Objective: To analyze the clinical and therapeutic experience in the remission of patients with acromegaly at our center. Methods: The methodological design is based on an observational, descriptive, retrospective, and longitudinal study. Internal records were compiled through a review of medical records from the Endocrinology Department of the La Trinidad Teaching Medical Center from 2018 to 2025. A data collection instrument was designed to gather demographic and clinical data, including elevated GH and IGF-1 levels in patients with known acromegaly, imaging studies indicating PitNET findings, positive immunohistochemistry results for GH and GH-Prolactin without acromegalic syndrome, and patients who agreed to participate in the study. Results: Of the 12/16 patients with MacroPitNET (66.7%), 8 patients achieved remission versus 4 patients (33.3%) who did not.

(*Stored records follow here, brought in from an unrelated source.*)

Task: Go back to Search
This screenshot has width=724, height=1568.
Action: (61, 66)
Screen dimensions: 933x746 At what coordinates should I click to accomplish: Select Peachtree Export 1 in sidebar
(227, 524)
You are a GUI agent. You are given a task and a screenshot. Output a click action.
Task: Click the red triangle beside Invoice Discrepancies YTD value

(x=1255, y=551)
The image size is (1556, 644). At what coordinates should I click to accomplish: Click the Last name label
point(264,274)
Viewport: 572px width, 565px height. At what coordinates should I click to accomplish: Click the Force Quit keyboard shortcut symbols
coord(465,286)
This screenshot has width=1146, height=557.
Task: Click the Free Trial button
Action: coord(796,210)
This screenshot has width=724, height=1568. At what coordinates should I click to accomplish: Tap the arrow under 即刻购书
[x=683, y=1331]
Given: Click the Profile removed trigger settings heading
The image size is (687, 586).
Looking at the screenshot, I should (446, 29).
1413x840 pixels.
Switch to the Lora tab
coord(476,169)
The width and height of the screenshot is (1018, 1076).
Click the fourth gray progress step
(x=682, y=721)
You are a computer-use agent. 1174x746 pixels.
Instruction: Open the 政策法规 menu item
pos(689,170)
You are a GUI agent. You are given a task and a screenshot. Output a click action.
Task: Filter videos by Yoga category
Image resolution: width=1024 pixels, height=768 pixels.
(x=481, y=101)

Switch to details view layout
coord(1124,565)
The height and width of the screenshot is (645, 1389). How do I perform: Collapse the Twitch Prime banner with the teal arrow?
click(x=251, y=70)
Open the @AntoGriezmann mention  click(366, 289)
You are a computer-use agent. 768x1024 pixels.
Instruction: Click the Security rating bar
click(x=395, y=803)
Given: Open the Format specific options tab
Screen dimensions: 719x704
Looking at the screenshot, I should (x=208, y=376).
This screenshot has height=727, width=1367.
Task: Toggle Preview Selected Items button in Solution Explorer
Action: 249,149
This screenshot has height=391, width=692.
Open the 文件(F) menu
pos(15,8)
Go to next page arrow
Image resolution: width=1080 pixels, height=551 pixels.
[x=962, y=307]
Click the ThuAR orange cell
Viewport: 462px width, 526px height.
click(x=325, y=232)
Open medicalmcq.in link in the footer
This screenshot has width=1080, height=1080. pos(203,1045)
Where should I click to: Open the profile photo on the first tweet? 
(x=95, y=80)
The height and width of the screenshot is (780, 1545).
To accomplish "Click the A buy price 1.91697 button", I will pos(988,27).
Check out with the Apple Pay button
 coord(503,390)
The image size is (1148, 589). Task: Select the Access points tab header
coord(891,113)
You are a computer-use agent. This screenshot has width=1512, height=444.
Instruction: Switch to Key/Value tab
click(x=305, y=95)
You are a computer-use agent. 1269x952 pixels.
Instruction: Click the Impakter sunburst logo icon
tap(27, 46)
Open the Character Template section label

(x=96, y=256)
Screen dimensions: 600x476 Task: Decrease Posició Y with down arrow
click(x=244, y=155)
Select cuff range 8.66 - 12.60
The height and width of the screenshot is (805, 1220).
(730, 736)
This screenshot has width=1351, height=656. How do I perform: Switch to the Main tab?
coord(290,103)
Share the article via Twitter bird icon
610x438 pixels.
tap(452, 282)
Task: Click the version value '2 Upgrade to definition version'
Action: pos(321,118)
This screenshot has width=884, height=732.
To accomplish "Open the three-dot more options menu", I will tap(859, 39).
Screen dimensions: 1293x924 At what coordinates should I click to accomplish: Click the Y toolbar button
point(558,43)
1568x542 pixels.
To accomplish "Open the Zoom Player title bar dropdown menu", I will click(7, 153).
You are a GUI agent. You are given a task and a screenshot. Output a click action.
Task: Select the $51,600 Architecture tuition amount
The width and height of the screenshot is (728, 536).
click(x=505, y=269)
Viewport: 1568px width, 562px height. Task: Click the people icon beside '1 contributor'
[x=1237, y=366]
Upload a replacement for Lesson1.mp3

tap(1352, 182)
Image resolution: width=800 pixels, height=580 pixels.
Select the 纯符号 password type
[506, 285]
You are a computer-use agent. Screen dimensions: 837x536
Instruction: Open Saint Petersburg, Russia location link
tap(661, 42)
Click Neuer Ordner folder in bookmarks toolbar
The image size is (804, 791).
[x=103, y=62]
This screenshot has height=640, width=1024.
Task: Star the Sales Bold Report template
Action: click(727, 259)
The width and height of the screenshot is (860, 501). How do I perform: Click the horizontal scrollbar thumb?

Furthermore, 2/16 patients (100%) with MicroPitNET achieved remission. Of these 10 patients, 50% achieved remission after surgery and radiotherapy, followed by 30% after surgery alone, and 20% after a combination of surgery and medication. Conclusion: In centers with extensive experience, acromegaly, a rare and complex disease, achieves better remission rates with transsphenoidal surgery combined with multimodal treatment in long-term follow-up. This study also demonstrated that surgical reintervention along with radiotherapy and medical therapy led to remission in almost 50% of patients with acromegaly.